This Python script is designed to scrape product data from a specific website and store it in a CSV file. It utilizes web scraping techniques with libraries like requests, BeautifulSoup, and csv. The script extracts information such as product names, details, SKUs, and image URLs from the website's HTML pages.
- Python 3.x
- Required Python libraries:
requests,BeautifulSoup
- Make sure you have Python installed on your system.
- Install the required Python libraries using pip:
pip install requests beautifulsoup4- Clone or download the script to your local machine.
- Run the script by executing the following command in your terminal:
python script_name.py- Follow the prompts to input the necessary information.

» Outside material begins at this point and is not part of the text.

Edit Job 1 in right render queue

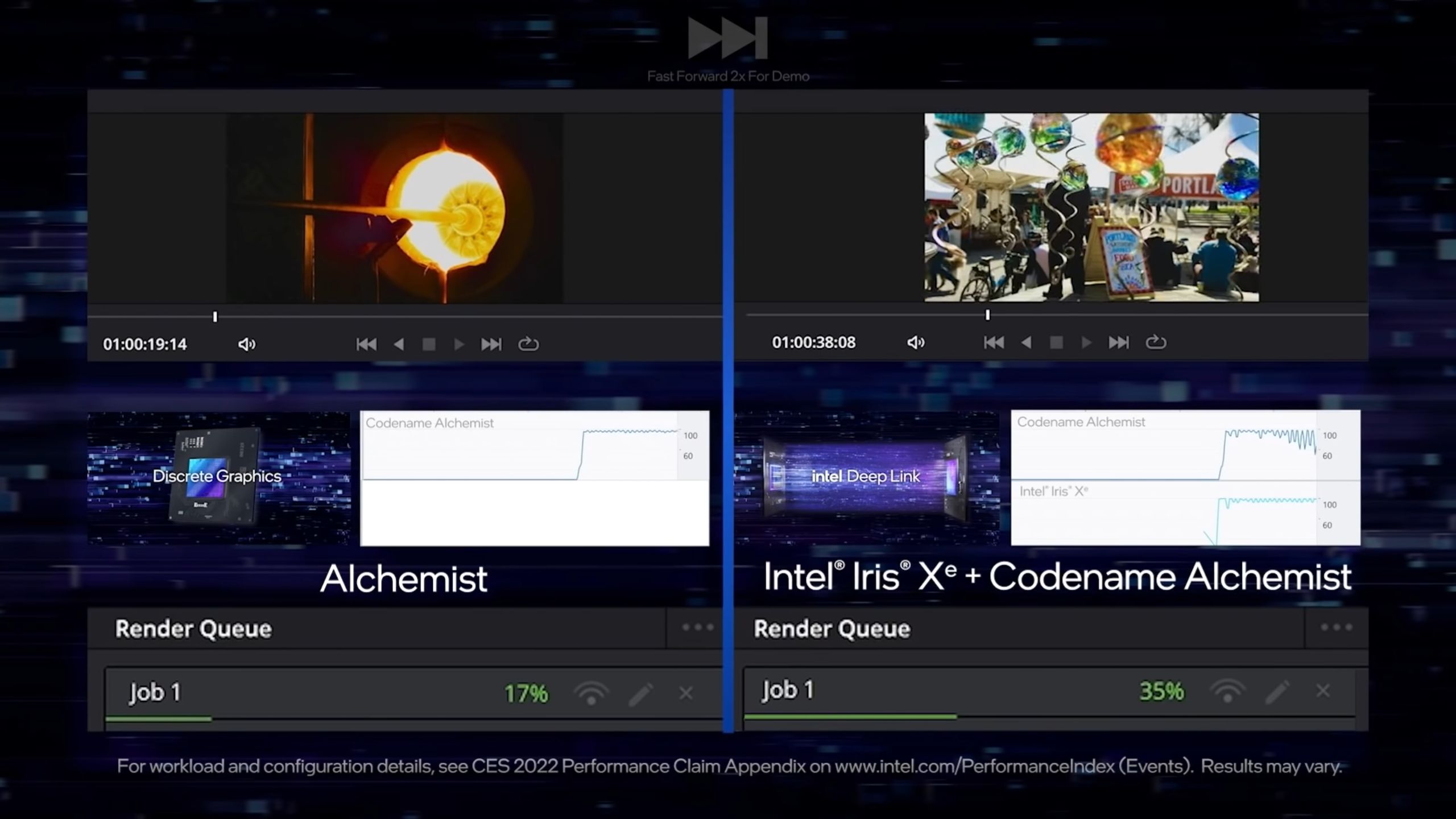[1277, 692]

- get_search_results(url): Retrieves search results from the specified URL.
- extract_product_links(url): Extracts product links from the HTML code of the search results page.
- extract_product_data(url): Extracts product data from the HTML code of the product page.
- count_duplicates(img_urls, name, Handle): Counts duplicate image URLs.
- write_to_csv(products): Writes product data to a CSV file.
- main(): Main function to execute the script.
- read_lines_from_file(filename): Reads lines from a file and returns a list of strings.
- letsgo(SPU): Function to initiate the scraping process for a given SPU (Stock Keeping Unit).
- write_to_csv_NotFound(SPU): Writes SPUs for which product links are not found to a separate CSV file.
You can run the script with your desired input file containing SPUs to scrape product data. Ensure that the input file contains one SPU per line.
For detailed usage instructions and customization options, refer to the comments within the script.